**PROBLEMS TO WORK ON:**
**1)** In the excerpt on macrolide resistance in Streptococcus pyogenes, into which gene was the 52-kb chimeric element carrying mefA integrated?
**2)** Based on the excerpt on macrolide resistance in Streptococcus pyogenes, say whether each statement agrees with it. Answer yes or no, quoting the deciding words. (a) Penicillin V is the preferred treatment for streptococcal pharyngitis. (b) The mefA efflux pump confers resistance to lincosamide antibiotics. (c) Part of the 52-kb chimeric element matches a transposon from Streptococcus pneumoniae with 100% identity.
**3)** Extend the excerpt on macrolide resistance in Streptococcus pyogenes with the paragraph that follows its last sentence.

Top Abstract Introduction Materials and Methods Results Discussion Addendum in proof References

 
Streptococcus pyogenes is a gram-positive bacterial pathogen of humans that has the ability either to asymptomatically colonize the upper respiratory tract and skin or to cause a wide variety of diseases that differ in severity and tissue tropism. Such diseases range from relatively mild infections, such as pharyngitis and impetigo, to the more severe forms of invasive disease, like streptococcal toxic shock syndrome and necrotizing fasciitis. The treatment of choice for streptococcal pharyngitis infections is penicillin V (8), but in recent years, macrolide antibiotics, such as azithromycin and erythromycin, have been increasingly prescribed as alternative treatments (14, 16, 23, 33). Concomitantly, there has been an increase in macrolide-resistant strains of S. pyogenes (5, 12, 14, 25, 36), posing a global health problem for patients who are hypersensitive to ß-lactam antibiotics (8, 48, 57).

Macrolide resistance in streptococci is usually associated with the presence of one of three genes: (i) ermB and (ii) ermTR, both of which encode methyltransferases (MTases) that confer resistance to macrolide, lincosamide, and streptogramin B antibiotics by modifying a conserved adenine residue on the drug target site of the 23S rRNA (32, 51), and (iii) mefA, which encodes a macrolide efflux pump that imparts resistance to 14- and 15-membered macrolides, such as erythromycin and azithromycin, but not to the 16-membered macrolide, lincosamide, and streptogramin B antibiotics (classified as the "M phenotype" of macrolide resistance) (15). The mefA gene is present in a number of phylogenetically unrelated serotypes of S. pyogenes (5, 12, 25, 36) and in some regions of the world is becoming the predominant erythromycin resistance determinant in streptococcal isolates (25, 27, 44, 52). Earlier studies suggested that erythromycin resistance and the mefA gene may be acquired through horizontal gene transfer; however, at that time, the mechanisms were not clearly identified in S. pyogenes (17, 27, 34).

Recently, the mefA gene was identified on three different DNA chimeric elements, which have both transposon and prophage characteristics. Santagati et al. partially characterized a 52-kb chimeric element carrying the mefA gene, which was integrated into the comEC gene of an erythromycin-resistant strain of S. pyogenes (49). They described 7.2 kb of the 52-kb chimeric element as 100% identical to a defective mefA conjugative transposon, Tn1207.1, from Streptococcus pneumoniae (49, 50). Additionally, they demonstrated that the S. pyogenes 52-kb chimeric element could be transferred by filter conjugation to different strains of S. pyogenes, S. pneumoniae, and Streptococcus gordonii, conferring erythromycin resistance on these species. For these reasons, the 52-kb chimeric element was classified as conjugative transposon Tn1207.3 (49).

**DATA FOR REVIEW:**
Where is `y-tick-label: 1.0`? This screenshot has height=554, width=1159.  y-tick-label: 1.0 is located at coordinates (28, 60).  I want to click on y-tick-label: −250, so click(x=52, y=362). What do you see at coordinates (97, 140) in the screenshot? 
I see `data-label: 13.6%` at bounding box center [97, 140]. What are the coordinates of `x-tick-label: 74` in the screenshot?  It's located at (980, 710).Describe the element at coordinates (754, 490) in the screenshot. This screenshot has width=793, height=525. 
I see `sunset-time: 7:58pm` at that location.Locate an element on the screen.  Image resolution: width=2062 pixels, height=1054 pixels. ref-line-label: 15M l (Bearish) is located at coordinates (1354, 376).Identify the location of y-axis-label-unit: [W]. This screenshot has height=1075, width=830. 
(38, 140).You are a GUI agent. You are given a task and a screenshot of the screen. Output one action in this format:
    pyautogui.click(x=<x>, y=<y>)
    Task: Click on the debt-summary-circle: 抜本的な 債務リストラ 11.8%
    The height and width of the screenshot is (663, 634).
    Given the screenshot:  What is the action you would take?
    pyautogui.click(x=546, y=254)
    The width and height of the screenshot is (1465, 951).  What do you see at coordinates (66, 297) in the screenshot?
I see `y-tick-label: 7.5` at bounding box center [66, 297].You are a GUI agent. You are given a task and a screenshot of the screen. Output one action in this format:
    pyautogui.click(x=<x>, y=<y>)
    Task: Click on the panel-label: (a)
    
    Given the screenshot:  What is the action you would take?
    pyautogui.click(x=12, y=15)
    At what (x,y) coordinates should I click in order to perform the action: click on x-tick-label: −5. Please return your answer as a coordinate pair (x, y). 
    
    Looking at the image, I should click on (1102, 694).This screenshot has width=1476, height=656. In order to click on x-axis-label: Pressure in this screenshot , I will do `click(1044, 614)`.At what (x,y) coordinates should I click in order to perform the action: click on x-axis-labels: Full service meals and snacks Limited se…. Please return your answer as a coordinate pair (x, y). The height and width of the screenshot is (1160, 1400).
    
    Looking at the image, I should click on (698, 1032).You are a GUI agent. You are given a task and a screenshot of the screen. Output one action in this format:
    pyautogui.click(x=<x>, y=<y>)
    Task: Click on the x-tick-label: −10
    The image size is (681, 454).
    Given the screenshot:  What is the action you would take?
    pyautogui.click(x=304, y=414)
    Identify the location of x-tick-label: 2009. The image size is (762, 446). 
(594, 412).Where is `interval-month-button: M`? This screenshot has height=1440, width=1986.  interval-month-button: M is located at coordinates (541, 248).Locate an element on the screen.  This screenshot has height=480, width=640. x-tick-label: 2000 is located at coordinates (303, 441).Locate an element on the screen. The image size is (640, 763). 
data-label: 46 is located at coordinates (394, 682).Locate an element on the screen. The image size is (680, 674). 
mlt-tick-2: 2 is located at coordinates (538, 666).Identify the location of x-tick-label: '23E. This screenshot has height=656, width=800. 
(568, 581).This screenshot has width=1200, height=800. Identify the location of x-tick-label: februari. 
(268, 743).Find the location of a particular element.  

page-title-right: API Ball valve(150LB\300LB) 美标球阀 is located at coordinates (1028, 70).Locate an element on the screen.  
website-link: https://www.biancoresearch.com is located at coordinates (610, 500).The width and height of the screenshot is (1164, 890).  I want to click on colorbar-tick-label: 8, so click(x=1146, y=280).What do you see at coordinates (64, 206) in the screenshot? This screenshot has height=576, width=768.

**OUTPUTS BY TASK:**
**1)** The comEC gene of an erythromycin-resistant strain of S. pyogenes.

**2)**
(a) Yes: "The treatment of choice for streptococcal pharyngitis infections is penicillin V"
(b) No: "but not to the 16-membered macrolide, lincosamide, and streptogramin B antibiotics"
(c) Yes: "They described 7.2 kb of the 52-kb chimeric element as 100% identical to a defective mefA conjugative transposon, Tn1207.1, from Streptococcus pneumoniae"

**3)**
Concurrently, during genomic sequencing of S. pyogenes strain MGAS10394, isolated from an outbreak of erythromycin-resistant pharyngitis in elementary school children in Pittsburgh, PA (36), Banks et al. identified a similar 58.8-kb chimeric element (3). The element was inserted into the same comEC site as Tn1207.3 and also contained mefA on the 7.2-kb defective transposon Tn1207.1. Nucleotide sequence analysis of the entire chimeric element revealed that it was also composed of conserved lysogenic bacteriophage genes. Additionally, chimeric-element DNA was detected in bacteriophage particles released into the culture supernatant after induction with mitomycin C (3). These results suggested that this chimeric element was composed of the transposon Tn1207.1 inserted into a functional prophage, and thus, it was classified as 10394.4 (2). Further sequence analysis revealed that 10394.4 and Tn1207.3 are essentially identical in nucleotide sequence except that 10394.4 contains an additional 6-kb variable region upstream of the Tn1207.1 transposon (2, 43). Lately, a third chimeric element containing mefA and tetO, a tetracycline resistance gene, was described as having both conjugative-transposon and bacteriophage characteristics (21). These tetO-mefA chimeric elements are different from the other two elements, as they are composed of a varying number of genes similar to those of Tn1207.1 that have combined with a different set of bacteriophage genes, resulting in elements of various sizes (52 to 60 kb), which are integrated into chromosomal locations outside of the comEC gene (9, 21, 22).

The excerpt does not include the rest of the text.